Here, we can see that for $p \leq 0.5$, the probability of knocking over the bottommost pin clearly tends to zero, as we predicted. Moreover, for $p \geq 0.7$, the probability appears to tend to a constant value, again as predicted. The intermediate cases ($p=0.55, 0.60, 0.65$) are ambiguous, and it isn’t clear whether the limit is zero or if it tends to a positive constant. Note: The slight wiggles in the plot lines are due to the inherent randomness in the simulations. Each point is an average of $50{,}000$ simulations.
The second simulation I ran looked at the limiting probability only, by computing $F(n,p)$ for a large value of $n$. Here, I used $n=300$ and $10{,}000$ simulations per point. Here, we can clearly see the phase transition, which occurs near $p=0.6$. It is difficult to estimate exactly where the transition occurs because this is similar to estimating $p_c$. The closer we get to the critical probability, the longer our typical paths become. So it is not clear which paths are percolating because we’re not using a sufficiently large $n$ to see the true behavior.

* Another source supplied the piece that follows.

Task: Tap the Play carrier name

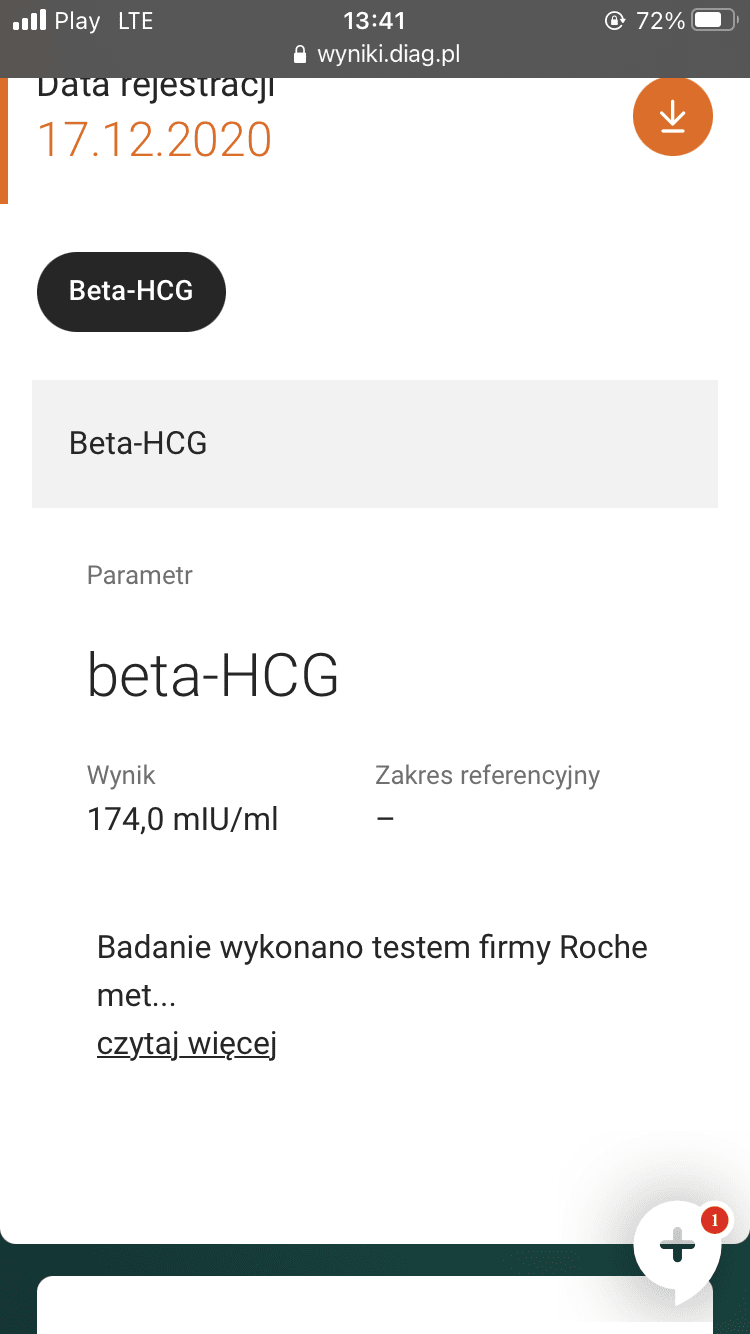Action: pyautogui.click(x=77, y=21)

Based on the plot, we can see that $\lim_{n\to\infty} F(n,0.7) \approx 0.58$. In order to get more accuracy, I computed how many simulations I would need to run in order to get more accuracy. Using the confidence interval for a Bernoulli process, we can show that an error of $\pm 0.001$ with $95\%$ confidence requires about $1{,}000{,}000$ simulations. This led me to the following slightly more accurate result.
$\displaystyle
\lim_{n\to\infty} F(n,0.7) \approx F(300,0.7) \approx 0.5782 \pm 0.001.
$
This is very nice.
I also did some Monte-Carlo study of the p=0.7 case for N=2,3,…,99.

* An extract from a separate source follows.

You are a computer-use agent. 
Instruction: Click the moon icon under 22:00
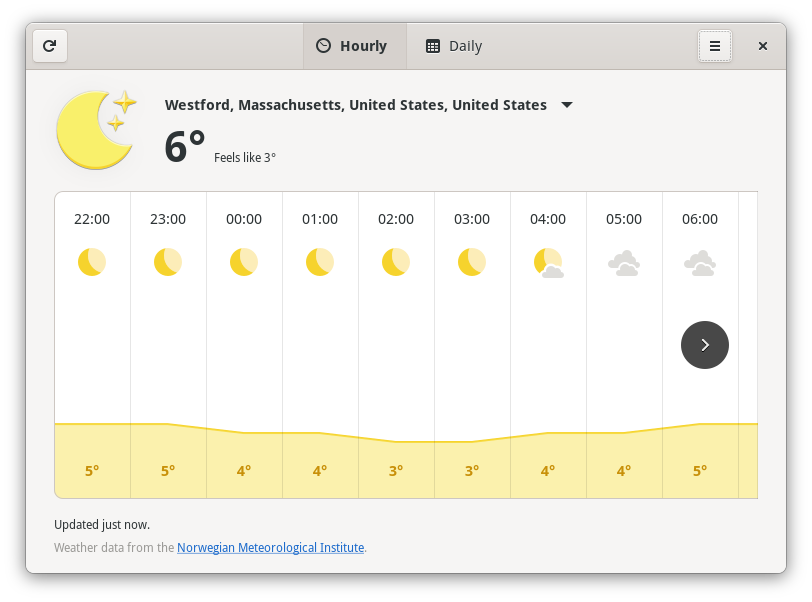(x=92, y=262)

Strangely, I observe that, as N increases, the probability to succeed falls, until about N=24, and then slightly increases. The minimum is about 0.5724 and then it rises back up to about 0.5786. This surprised me and I can’t explain it.
Yes, I noticed the same thing; couldn’t explain it either. Emily Boyajian also pointed this out in her solution. She also investigated some scenarios I didn’t consider, such as plotting the distribution of the number of pins knocked down. This might provide a clue as to what’s going on.

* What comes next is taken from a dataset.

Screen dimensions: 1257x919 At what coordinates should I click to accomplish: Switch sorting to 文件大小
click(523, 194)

This reminds me of a university project where I was simulating the percolation threshold for site percolation on a square lattice (forest fire simulation). I remember that it was possible to estimate the threshold from a power law relationship as a function of n. Do you know if it’s possible to do the same for this type of lattice?